The Blog Turns Ten
There's a picture over at Wired that you really have to see.
It's of Jorn Barger, the first person to use the word "weblog." Barger coined the term, which has been shortened to the now-ubiquitous "blog," ten years ago yesterday. He used it "to describe the list of links on his Robot Wisdom website that 'logged' his internet wanderings," as Wired puts it.
In the picture, Barger, clad in a blue t-shirt, doesn't exactly look like your office IT geek. He's got a long, scraggly beard, and long tufts of hair shoot out from beneath his ratty "Google" cap.

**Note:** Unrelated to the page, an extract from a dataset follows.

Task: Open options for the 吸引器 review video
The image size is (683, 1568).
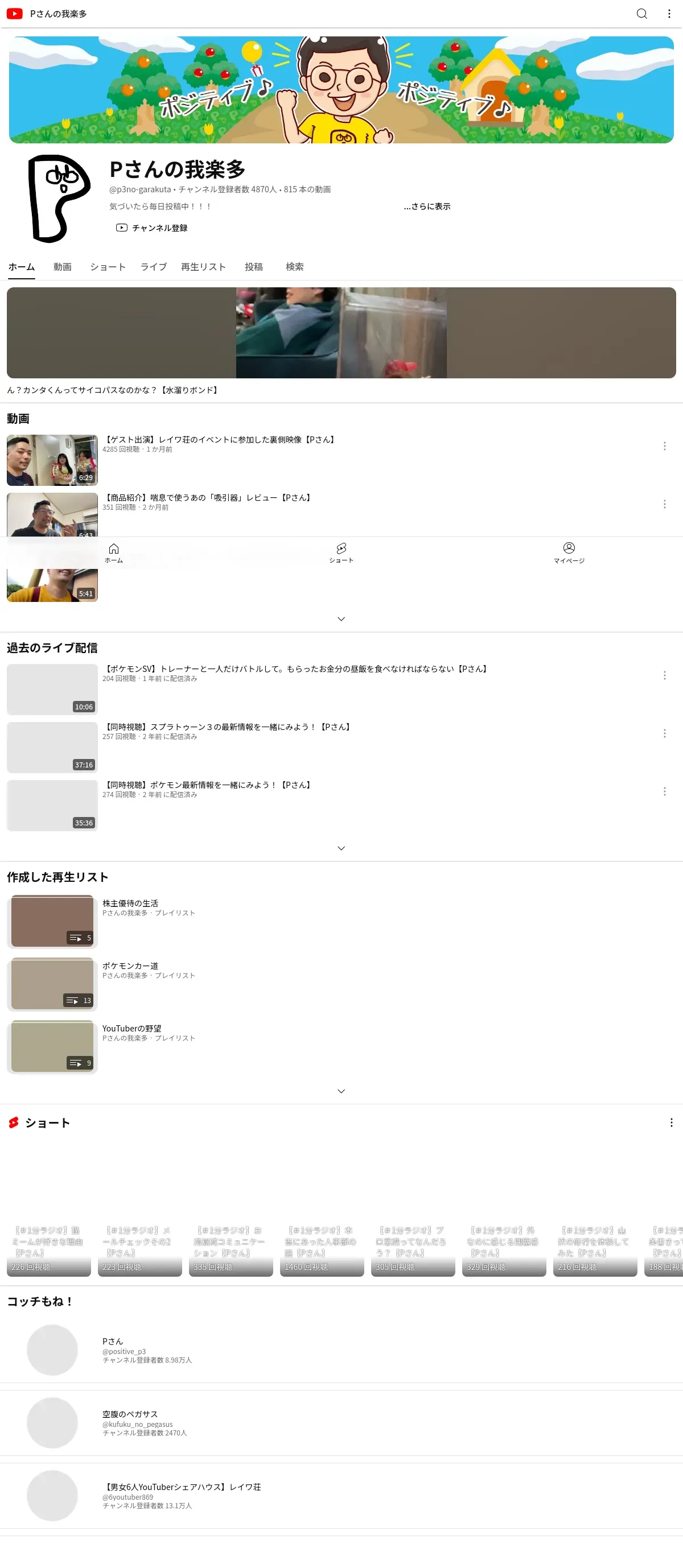Action: (664, 504)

Barger looks like he was working the land in remote mountains somewhere until he gave it all up to get his startup off the ground.

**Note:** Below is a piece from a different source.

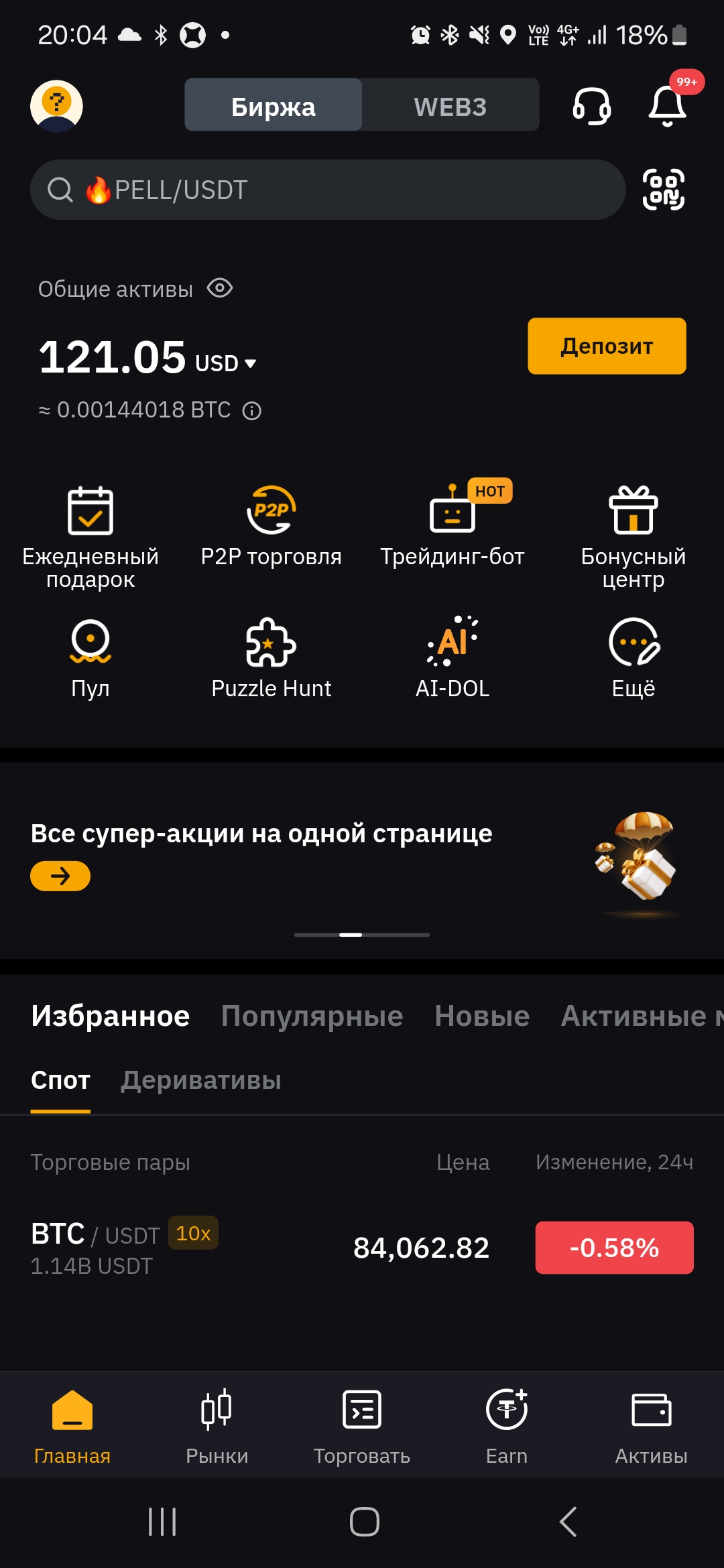Screen dimensions: 724x1568
Task: Open P2P торговля
Action: (272, 527)
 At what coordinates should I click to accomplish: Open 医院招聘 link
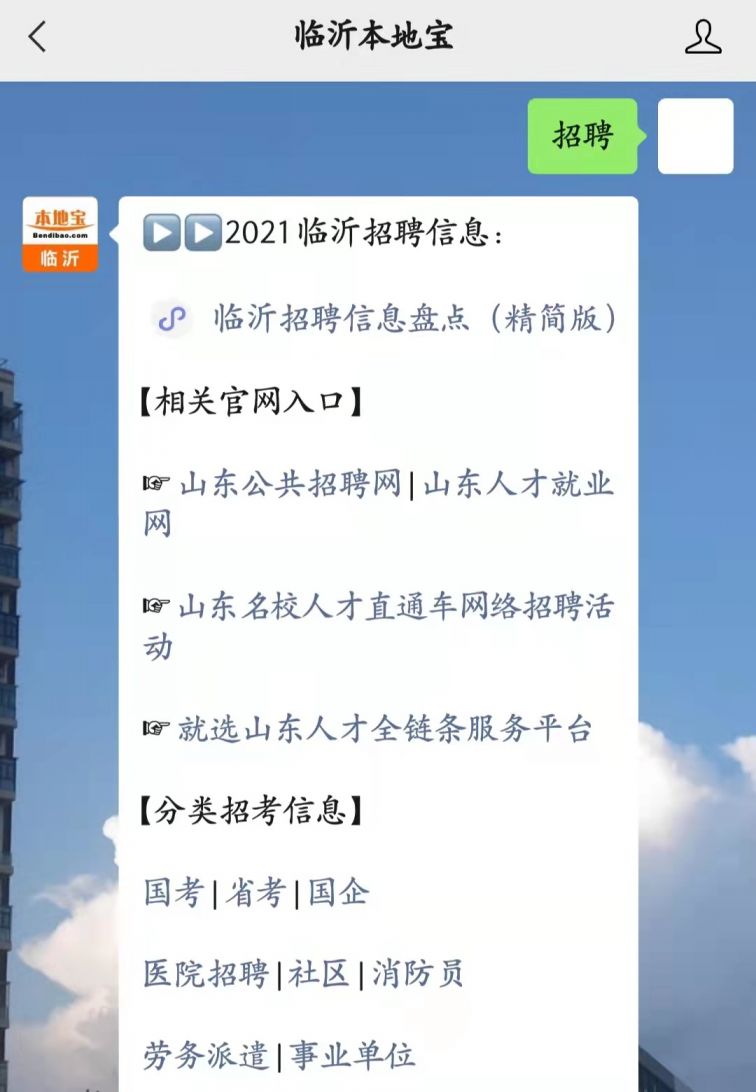click(206, 973)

And in terms of a representative of the blogging phenomenon – not to mention the whole internet, really – you couldn't ask for much more.
Think about it: Ten years ago, the truly industrious folks who wanted to share opinions or interesting articles might have had a newsletter. Today, thanks to the drastically reduced barriers to entry that the internet has provided, blogs have taken their place – there are 100 million of them at the moment, according to Technorati, and that number is growing.

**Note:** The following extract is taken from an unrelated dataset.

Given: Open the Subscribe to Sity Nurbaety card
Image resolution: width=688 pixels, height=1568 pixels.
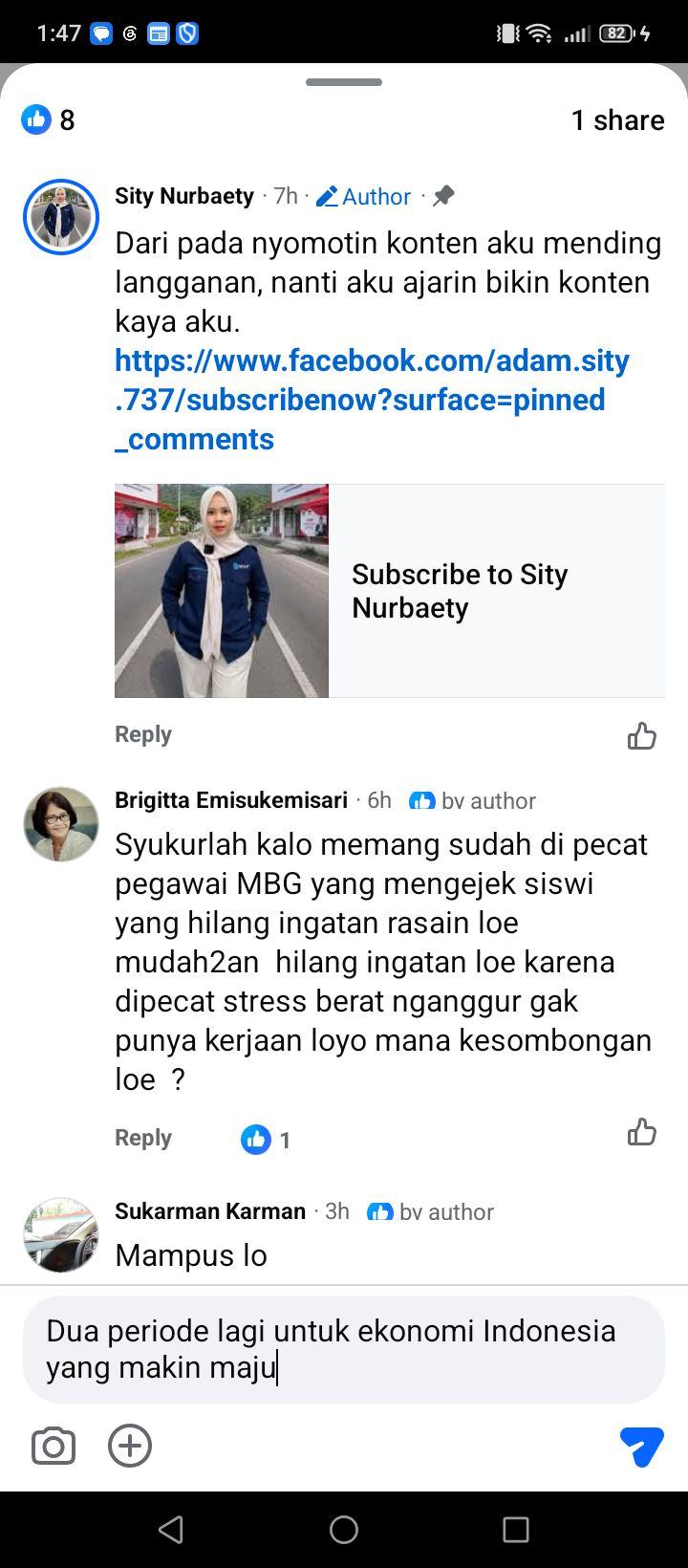Looking at the screenshot, I should (x=390, y=591).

Thanks to blogs, no matter how remote you might be, you're now easily interconnected. They've given us windows into warzones, shown us the minds of foreign leaders, and offered insights into everything from tort reform to gay square dancing, to mention just a tiny fraction of the total picture.
The Wired article features plenty of quotes about What It All Means, and you can head over there for the full treatment. One could write a book about how much blogs mean – in fact, folks have – but on the 10-year anniversary of the medium, this particular blog, a tiny voice in the cacophany, simply wanted to simply pay its respects. Blogs can be monumental or inconsequential, insular or wide open, enlightening or enraging. They have made the whole spectrum of human thought available, in all its messy glory, in the click of a button. And what's more revolutionary than that?